Project setup and services

Cordon is project-based. Each project has its own cordon.toml with its own routes and secrets — there is no global config or shared route table. This means route policy travels with the project and can be reviewed, version-controlled, and shared with teammates like any other project file.
The config file references secrets by name (e.g., a 1Password vault/item or a keyring account), not by value. Sharing cordon.toml via version control only works if each teammate’s secret store uses the same names. For local development setups where each developer manages their own secrets, you may want to gitignore cordon.toml and let each developer run cordon setup independently.
cordon setup writes ./cordon.toml in the current directory and stores generated certificates under ~/.config/cordon/projects/<namespace>/certs/. This keeps route policy with the project while keeping certificate material out of the project tree so it is not accidentally committed or deleted during normal project cleanup. Setup does not install a background service.

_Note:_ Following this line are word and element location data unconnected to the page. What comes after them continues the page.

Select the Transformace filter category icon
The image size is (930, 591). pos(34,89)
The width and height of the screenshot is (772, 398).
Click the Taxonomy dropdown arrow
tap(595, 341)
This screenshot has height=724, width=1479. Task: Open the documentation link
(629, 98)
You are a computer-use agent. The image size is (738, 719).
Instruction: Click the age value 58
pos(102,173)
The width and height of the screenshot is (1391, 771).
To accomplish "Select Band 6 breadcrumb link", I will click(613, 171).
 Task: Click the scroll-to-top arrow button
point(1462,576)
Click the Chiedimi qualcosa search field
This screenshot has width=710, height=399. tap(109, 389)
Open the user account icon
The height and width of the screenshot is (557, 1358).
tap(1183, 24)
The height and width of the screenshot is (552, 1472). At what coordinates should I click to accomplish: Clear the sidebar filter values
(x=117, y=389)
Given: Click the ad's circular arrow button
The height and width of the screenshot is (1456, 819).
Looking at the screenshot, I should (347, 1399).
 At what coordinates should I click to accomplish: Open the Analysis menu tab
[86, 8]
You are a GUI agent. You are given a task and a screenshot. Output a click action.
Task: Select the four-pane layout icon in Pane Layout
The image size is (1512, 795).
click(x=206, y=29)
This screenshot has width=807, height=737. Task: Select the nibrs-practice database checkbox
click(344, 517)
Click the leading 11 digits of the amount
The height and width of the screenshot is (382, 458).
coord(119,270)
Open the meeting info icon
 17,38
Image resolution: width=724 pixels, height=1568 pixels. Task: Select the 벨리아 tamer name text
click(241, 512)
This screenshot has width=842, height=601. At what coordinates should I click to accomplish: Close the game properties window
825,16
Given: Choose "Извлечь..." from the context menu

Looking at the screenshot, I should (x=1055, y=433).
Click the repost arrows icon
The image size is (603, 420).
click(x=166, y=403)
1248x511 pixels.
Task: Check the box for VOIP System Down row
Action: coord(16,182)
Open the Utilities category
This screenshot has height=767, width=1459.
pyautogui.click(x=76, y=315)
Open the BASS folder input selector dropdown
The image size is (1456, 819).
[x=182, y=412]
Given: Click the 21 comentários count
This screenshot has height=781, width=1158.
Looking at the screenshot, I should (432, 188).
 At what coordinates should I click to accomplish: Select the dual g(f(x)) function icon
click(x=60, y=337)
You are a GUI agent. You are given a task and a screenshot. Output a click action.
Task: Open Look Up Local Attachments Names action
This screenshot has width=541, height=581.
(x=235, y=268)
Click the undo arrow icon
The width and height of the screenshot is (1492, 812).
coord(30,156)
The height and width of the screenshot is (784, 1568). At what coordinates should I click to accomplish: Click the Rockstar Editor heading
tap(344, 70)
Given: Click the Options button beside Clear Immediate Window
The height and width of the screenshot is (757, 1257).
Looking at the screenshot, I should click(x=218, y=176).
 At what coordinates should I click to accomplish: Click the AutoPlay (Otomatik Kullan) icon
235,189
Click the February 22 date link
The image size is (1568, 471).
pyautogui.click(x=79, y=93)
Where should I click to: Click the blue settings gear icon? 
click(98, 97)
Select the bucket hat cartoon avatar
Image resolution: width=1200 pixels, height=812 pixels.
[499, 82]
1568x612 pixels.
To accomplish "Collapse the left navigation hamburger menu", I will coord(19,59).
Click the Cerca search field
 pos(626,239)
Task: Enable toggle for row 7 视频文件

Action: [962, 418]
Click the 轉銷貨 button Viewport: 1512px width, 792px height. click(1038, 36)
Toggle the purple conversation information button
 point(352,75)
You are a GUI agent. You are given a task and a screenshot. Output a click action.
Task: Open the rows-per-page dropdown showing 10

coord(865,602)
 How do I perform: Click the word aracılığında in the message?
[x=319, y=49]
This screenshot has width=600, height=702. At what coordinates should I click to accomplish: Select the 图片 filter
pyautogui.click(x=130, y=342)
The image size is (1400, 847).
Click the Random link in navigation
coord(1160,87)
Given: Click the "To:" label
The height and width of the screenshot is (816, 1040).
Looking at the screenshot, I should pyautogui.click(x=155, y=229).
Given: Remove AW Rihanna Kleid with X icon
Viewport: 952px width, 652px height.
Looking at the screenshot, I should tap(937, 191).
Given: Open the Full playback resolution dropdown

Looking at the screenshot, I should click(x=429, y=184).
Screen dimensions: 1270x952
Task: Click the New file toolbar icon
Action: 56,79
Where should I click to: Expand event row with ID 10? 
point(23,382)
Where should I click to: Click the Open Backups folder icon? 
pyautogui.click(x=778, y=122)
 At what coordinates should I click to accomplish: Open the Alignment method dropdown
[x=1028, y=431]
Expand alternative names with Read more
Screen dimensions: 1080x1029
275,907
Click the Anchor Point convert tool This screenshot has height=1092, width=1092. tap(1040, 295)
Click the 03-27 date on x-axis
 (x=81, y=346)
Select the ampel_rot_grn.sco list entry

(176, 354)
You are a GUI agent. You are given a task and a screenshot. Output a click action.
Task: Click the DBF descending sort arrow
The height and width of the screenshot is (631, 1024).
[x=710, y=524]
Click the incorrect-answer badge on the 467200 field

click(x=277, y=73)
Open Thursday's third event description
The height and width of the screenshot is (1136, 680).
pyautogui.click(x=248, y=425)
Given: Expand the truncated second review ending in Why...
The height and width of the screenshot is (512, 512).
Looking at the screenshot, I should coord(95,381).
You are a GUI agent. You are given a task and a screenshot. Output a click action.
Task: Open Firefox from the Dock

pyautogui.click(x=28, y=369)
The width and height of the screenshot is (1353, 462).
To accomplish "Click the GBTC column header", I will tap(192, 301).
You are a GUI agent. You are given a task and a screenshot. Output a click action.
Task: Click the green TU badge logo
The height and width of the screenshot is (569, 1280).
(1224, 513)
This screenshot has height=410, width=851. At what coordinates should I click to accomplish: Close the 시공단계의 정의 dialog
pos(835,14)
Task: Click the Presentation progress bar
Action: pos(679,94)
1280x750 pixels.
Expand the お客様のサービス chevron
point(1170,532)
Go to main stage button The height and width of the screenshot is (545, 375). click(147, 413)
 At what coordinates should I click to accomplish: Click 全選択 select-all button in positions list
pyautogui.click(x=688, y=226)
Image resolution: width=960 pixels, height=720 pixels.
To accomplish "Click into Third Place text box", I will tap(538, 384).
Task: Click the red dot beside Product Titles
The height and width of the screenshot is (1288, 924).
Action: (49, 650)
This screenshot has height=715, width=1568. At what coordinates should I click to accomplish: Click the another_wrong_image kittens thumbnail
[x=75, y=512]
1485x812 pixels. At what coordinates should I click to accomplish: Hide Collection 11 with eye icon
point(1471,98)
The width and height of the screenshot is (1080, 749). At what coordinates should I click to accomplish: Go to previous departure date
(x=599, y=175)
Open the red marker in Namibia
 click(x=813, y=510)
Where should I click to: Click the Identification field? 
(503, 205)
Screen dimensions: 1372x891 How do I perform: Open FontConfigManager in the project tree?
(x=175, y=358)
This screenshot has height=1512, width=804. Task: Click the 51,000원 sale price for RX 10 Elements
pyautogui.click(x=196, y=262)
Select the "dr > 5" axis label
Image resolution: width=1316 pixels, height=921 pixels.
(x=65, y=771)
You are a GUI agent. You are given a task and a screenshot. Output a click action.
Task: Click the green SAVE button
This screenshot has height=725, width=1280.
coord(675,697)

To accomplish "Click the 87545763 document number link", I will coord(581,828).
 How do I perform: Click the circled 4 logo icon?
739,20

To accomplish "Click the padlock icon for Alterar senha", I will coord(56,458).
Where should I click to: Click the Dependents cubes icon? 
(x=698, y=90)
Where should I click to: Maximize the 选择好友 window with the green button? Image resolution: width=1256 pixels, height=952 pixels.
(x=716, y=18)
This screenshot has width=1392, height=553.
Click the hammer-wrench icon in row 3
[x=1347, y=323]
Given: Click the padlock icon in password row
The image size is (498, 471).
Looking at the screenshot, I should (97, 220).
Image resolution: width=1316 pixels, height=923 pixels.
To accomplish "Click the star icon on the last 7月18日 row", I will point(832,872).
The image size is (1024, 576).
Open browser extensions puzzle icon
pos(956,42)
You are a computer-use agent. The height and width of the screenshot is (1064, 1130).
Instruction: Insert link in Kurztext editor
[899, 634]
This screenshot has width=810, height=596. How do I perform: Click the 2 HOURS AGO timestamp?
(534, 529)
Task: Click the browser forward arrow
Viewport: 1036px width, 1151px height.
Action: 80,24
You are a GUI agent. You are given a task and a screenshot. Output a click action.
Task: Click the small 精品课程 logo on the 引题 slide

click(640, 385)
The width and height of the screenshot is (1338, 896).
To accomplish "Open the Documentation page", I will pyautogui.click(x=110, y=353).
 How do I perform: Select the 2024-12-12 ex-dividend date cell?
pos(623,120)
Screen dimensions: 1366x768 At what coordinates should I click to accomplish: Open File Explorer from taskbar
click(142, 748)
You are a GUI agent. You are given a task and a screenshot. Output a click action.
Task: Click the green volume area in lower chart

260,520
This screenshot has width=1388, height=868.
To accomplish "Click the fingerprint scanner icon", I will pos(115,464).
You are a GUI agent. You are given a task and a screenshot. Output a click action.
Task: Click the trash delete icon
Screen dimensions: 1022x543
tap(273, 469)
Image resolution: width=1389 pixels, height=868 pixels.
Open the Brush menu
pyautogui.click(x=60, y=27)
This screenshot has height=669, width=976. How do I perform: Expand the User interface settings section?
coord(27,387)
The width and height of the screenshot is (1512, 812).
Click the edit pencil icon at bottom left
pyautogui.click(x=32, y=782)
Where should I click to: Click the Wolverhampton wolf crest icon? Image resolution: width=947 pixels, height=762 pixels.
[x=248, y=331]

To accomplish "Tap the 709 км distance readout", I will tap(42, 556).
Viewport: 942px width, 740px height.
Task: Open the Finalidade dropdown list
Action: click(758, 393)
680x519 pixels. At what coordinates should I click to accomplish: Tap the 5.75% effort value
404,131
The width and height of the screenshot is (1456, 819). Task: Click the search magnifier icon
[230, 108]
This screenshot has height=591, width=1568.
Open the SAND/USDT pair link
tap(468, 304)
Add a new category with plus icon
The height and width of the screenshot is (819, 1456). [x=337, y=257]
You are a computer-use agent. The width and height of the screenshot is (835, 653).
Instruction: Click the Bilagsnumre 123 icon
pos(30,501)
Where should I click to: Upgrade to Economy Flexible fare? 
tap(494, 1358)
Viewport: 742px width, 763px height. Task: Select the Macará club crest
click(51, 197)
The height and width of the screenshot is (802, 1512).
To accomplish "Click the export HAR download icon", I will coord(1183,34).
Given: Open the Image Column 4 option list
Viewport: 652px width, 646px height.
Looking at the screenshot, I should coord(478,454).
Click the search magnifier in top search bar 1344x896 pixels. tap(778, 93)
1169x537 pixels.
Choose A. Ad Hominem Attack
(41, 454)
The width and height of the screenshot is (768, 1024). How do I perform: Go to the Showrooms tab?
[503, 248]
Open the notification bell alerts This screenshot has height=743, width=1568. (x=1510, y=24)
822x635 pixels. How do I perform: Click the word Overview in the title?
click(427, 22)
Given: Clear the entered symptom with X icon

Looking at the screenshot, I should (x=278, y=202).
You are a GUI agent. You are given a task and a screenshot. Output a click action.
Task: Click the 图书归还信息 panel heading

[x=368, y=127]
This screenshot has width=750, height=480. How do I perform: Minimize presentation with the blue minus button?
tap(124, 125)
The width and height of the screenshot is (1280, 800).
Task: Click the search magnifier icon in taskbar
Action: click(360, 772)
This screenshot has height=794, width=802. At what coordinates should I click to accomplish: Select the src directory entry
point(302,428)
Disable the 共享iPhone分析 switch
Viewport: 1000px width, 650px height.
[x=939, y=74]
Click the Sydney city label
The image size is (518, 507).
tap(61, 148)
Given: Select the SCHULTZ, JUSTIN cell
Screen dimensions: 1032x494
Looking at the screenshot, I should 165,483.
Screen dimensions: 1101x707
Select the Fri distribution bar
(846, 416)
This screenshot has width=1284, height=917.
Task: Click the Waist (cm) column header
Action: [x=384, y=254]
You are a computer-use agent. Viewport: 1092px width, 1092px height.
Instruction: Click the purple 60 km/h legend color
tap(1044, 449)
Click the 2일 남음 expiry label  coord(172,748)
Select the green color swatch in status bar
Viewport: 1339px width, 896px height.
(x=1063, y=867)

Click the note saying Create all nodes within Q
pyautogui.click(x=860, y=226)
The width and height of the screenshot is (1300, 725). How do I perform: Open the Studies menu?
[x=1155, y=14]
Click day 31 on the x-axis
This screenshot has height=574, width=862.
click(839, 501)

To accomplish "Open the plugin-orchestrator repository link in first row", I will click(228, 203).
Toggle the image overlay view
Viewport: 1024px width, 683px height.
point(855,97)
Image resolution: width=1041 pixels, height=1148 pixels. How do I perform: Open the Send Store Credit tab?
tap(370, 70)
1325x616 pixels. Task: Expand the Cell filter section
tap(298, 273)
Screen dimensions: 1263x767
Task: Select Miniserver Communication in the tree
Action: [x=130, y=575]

To run cordon as a launchd/systemd service for a project, install the service explicitly after setup:
cordon service install --name my-project --config ./cordon.toml
See process management for more on running cordon as a service.

Integration subcommands

Integrations configure cordon for a specific tool — setting up the proxy env vars and CA trust settings that the tool needs. Each integration knows where its target stores configuration (e.g., settings.json for Claude Code, ~/.codex/.env for Codex, ~/.hermes/.env for Hermes) and handles setup and teardown automatically. Currently supported: claude-code, codex, cursor, hermes.
Cordon currently works with API key authentication only. If you use Claude Code or Codex with a subscription-based OAuth login (e.g., Claude Pro/Team or ChatGPT Plus), credential injection won’t apply — those tools authenticate directly with their provider’s OAuth flow, bypassing the proxy’s auth injection. API key support is coming soon for OAuth-based subscriptions.

cordon setup claude-code

Configure cordon for Claude Code. Runs the base setup automatically, then generates a combined CA bundle and writes proxy env vars to Claude Code’s settings.json.
cordon setup claude-code

# Remove the setup
cordon setup claude-code --remove
OptionDescription
--removeRemove the cordon setup
--yesSkip confirmation prompts (useful for automation and non-interactive setup)
--trustAdd the CA cert to the OS trust store
--no-trustSkip trust store prompt
--regenerate-caRegenerate the CA certificate

cordon setup codex

Configure cordon for OpenAI Codex. Runs the base setup automatically, then writes proxy env vars to Codex’s ~/.codex/.env.
cordon setup codex

# Remove the setup
cordon setup codex --remove
OptionDescription
--removeRemove the cordon setup
--yesSkip confirmation prompts (useful for automation and non-interactive setup)
--trustAdd the CA cert to the OS trust store
--no-trustSkip trust store prompt
--regenerate-caRegenerate the CA certificate
Codex uses reqwest with rustls for HTTP/TLS. Setup generates a combined CA bundle (system CAs + Cordon CA) and sets SSL_CERT_FILE, REQUESTS_CA_BUNDLE, and CURL_CA_BUNDLE to point at it.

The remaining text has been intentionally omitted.